Everyone wants to make their boss happy, and there is a simple, albeit irritating prescription for that: When your boss asks you to do something, you should drop everything and do it. According to Guy Kawasaki, that’s how to “enchant” your boss. But what about when your boss is wrong? That’s a much trickier situation.

First of all, “if your boss is asking you to do something that’s truly stupid, immoral, or illegal, you’ve picked the wrong boss,” Kawasaki says. And yet, even a good boss is going to be wrong some of the time.

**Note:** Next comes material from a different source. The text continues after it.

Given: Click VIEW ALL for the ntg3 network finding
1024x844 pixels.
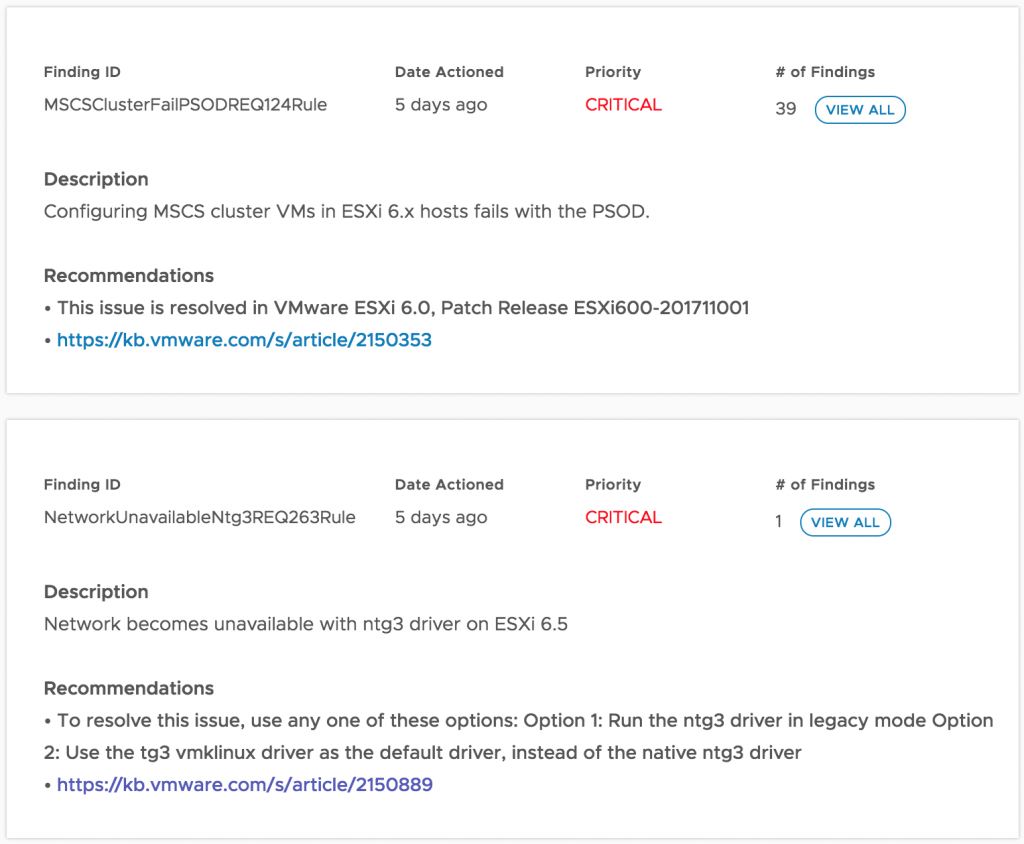Looking at the screenshot, I should pyautogui.click(x=845, y=522).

Kawasaki offers this scenario:

Your boss may not know all of the facts or may not be aware that if you don’t finish that manual, then you can’t get the manual printed and so you can’t ship the products and so are you going to hold up shipping so, you should say ‘Are you sure you want me to drop writing the manual and do what you’re asking because this is the consequence?’ In that kind of situation, the prudent thing to do is to explain the consequences of what you’re asking me to work on. 

There are other instances, however, where “you may want to shoot the moon,” as Kawasaki explains, “in order to stand up for a principle.” Let’s say your boss is asking you to do something that is “so head-smackingly stupid that you have to swear about it.” Is that a good idea? Kawasaki thinks it is, under certain circumstances. “If anything,” he says, “it will show that you’re awake, and you’re aware, and you’re not asleep at the switch and you’re not just some kind of sycophant.”

What’s the Significance?

While it is permissible to stand up to your boss, and you may allow yourself a swearing outburst several times a year, don’t make a habit of it, says Kawasaki. In other words, no one wants to be around someone like Alec Baldwin’s character Blake in Glengarry Glen Ross (“Put that coffee down!”).

If swearing is part of your general personality and you are someone who “fights everything” and “resists everything,” then Kawasaki says you are basically “a pain in the ass.” And those people do not advance.